### Provided entries
————

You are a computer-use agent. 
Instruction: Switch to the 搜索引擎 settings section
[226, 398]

————

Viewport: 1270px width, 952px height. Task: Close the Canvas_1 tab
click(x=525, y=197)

————

### Instructions for the task
Lay out the records from the line containing "Viewport: 1270px width, 952px" through the line containing "click(x=525, y=197)" as a two-column CSV with the header text,answer. Each record gets one row, with its text and its answer each in a single quoted field and any line breaks replaced by spaces.

### Answer
text,answer
"Viewport: 1270px width, 952px height. Task: Close the Canvas_1 tab","click(x=525, y=197)"